SUPPLIED MATERIAL ::
━━━━━━

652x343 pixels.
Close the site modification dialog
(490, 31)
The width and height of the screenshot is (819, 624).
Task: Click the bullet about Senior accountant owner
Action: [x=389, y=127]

━━━━━━

WORK INSTRUCTIONS :: Please copy these records out word for word, changing nothing.

FINISHED ANSWER ::
652x343 pixels.
Close the site modification dialog
(490, 31)
The width and height of the screenshot is (819, 624).
Task: Click the bullet about Senior accountant owner
Action: [x=389, y=127]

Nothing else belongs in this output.